Fa caldo, è pomeriggio inoltrato ma tutto sommato è ventilato e si riesce a scalare in scioltezza. La prima placca, che dieci anni prima ci aveva fatto penare ridimensionando grandemente il nostro ardimento, me la lascio alle spalle senza nemmeno accorgermene; l'amico mi segue senza fiatare ma ritrovando il piacere della roccia. Poco dopo anche il secondo tiro è passato e subito sono impegnato col terzo, quello col famigerato diedro. Arrivato sotto il punto incriminato risalgo la fessura e piazzo un friend per proteggere il passaggio, questa volta più grosso del tentativo precedente ma, quando lo carico per fare il passaggio, vedo inorridito l'aggeggio sfilarsi dalla fessura e per poco non finisco a disintegrarmi le gambe sul terrazzino. Niente da fare, ci vuole una camma ancora più grossa.
Nessun problema, aggiro nuovamente l'ostacolo a sinistra e recupero la corda in sosta. Quando alzo lo sguardo e faccio per chiamare l'amico vedo un muro opaco e grigiastro, dietro cui i colli svaniscono: sta arrivando un violento temporale estivo ed è appena dall'altra parte della valle. Urlo al compagno di darsi una mossa e di tirare tutto ciò che gli capita a tiro ma il poveretto è fuori allenamento e fa quello che può. Il temporale nel frattempo si avvicina e lambisce le case di Castelnuovo.

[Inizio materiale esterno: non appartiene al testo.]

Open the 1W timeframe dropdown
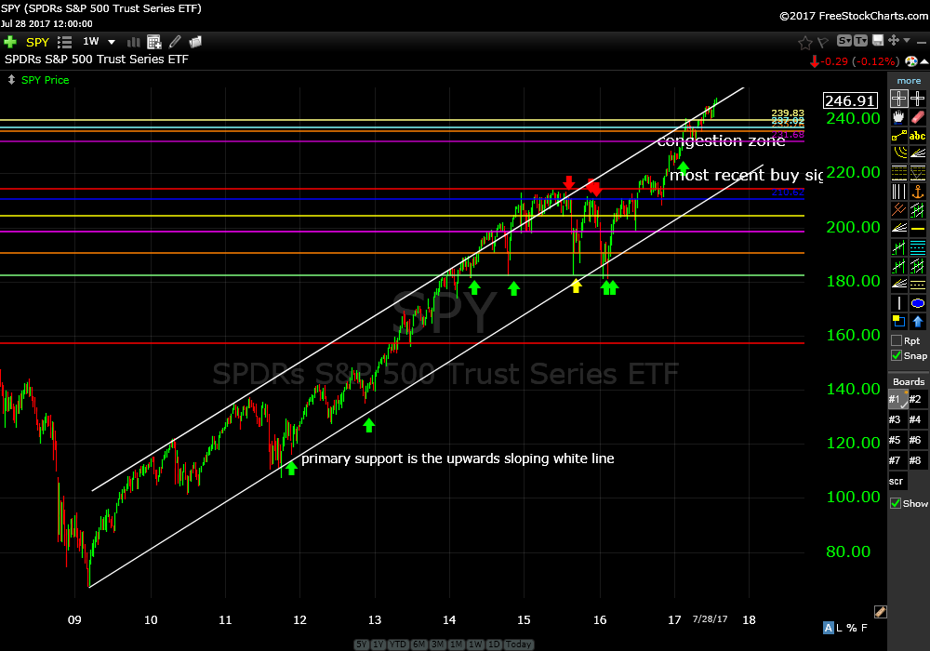930x651 pixels. (x=112, y=42)
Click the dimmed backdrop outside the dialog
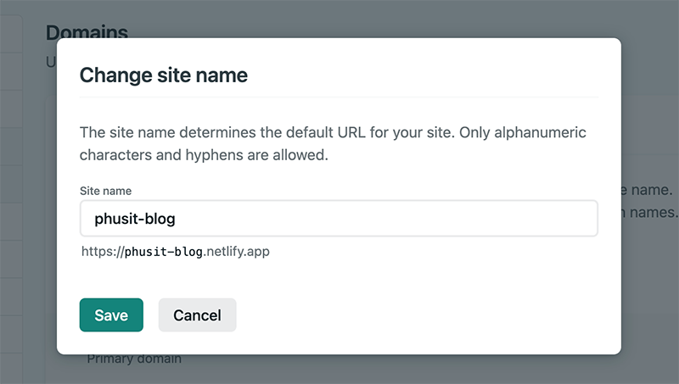 coord(649,303)
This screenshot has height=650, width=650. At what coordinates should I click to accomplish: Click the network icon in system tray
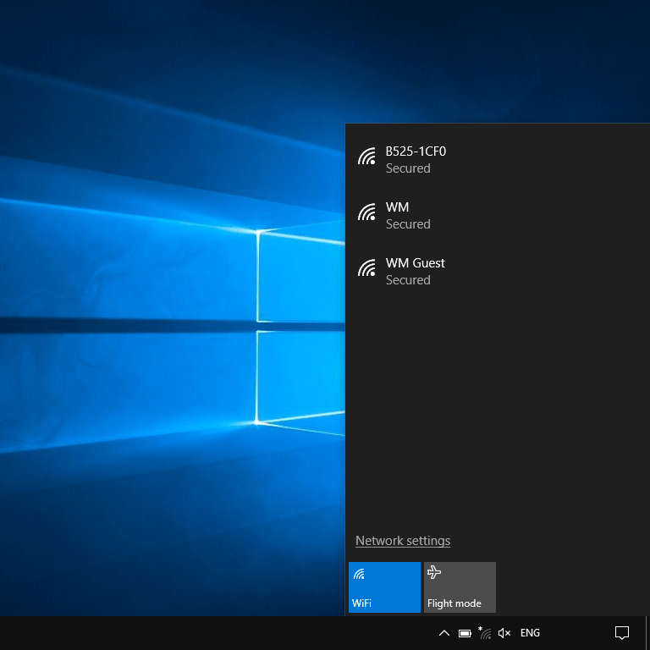[x=485, y=633]
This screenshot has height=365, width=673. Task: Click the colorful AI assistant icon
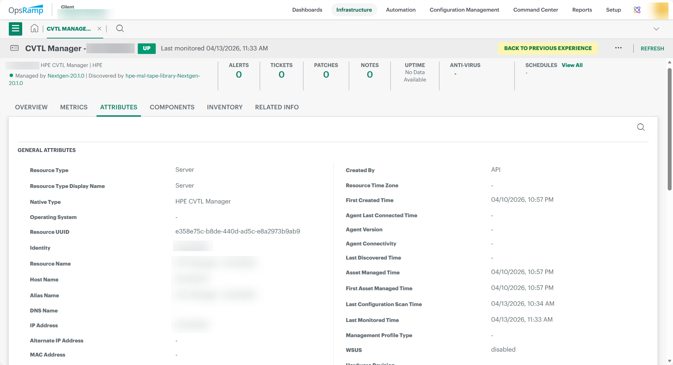point(637,10)
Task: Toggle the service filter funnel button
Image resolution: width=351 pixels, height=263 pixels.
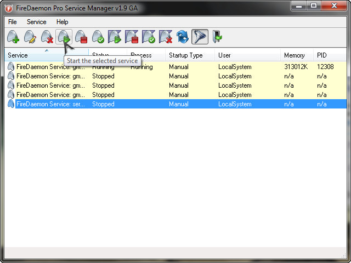Action: pos(200,37)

Stefano finalmente raggiunge la sosta e vi si aggancia, io riparto senza nemmeno attendere che mi assicuri, tanto sono roccette facili e per di più le conosco e, nel giro di un paio di minuti sono già alla fine del tiro, mentre il vento alza turbini di polvere accecante. Recupero il compare ad ampie bracciate, quasi a tirarlo su di peso e, riunitici, ci sleghiamo. Con pochi balzi superiamo anche le ultime rocce che ci separano dal sentiero di discesa; intanto cominciano a cadere i primi goccioloni. Guardo il compagno leggermente spaesato e gli grido di seguirmi imperterrito, non abbiamo nulla per coprirci dalla pioggia (e forse dalla grandine) perciò bisogna correre; perciò via, lungo il sentiero della falesia mentre il muro d'acqua divora anche la vetta del Rocca. Corriamo senza voltarci indietro e sbuchiamo sulla strada di Castelnuovo dove avevo fatto sapientemente parcheggiare Stefano per accorciare la discesa.

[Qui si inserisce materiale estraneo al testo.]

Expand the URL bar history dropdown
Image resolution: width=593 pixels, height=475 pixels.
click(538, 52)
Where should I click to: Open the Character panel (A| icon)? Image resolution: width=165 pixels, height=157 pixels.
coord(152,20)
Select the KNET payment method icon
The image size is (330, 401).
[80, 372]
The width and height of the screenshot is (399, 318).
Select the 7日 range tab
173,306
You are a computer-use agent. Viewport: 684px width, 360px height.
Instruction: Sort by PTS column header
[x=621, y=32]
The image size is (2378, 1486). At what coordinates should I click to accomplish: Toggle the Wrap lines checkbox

Arriviamo alla macchina, apriamo il bagagliaio e immediatamente si scatena il finimondo; appena in tempo!! Sembra quasi di essere sotto un idrante da quanta acqua viene giù dal cielo in un colpo solo.
Torniamo a casa con l'anniversario del nostro sodalizio in tasca, contenti e soddisfatti.
2022
C'è brutto tempo in montagna e io e Bruno ripieghiamo su Rocca Pendice, dato che lui non ci ha mai arrampicato, una domenica con un affollamento pazzesco. Quel giorno decidiamo di concatenare più vie e partiamo dai Diedri delle Nebbie per passare poi allo Spigolone e ai Diedri Bettella. Questa volta porto il friend 3 BD, sapendo che ci toccherà il famigerato diedro. E' quello giusto e con una pressione su una piccola tacca che la volta prima non avevo visto finalmente anche il tratto chiave è passato, pulito!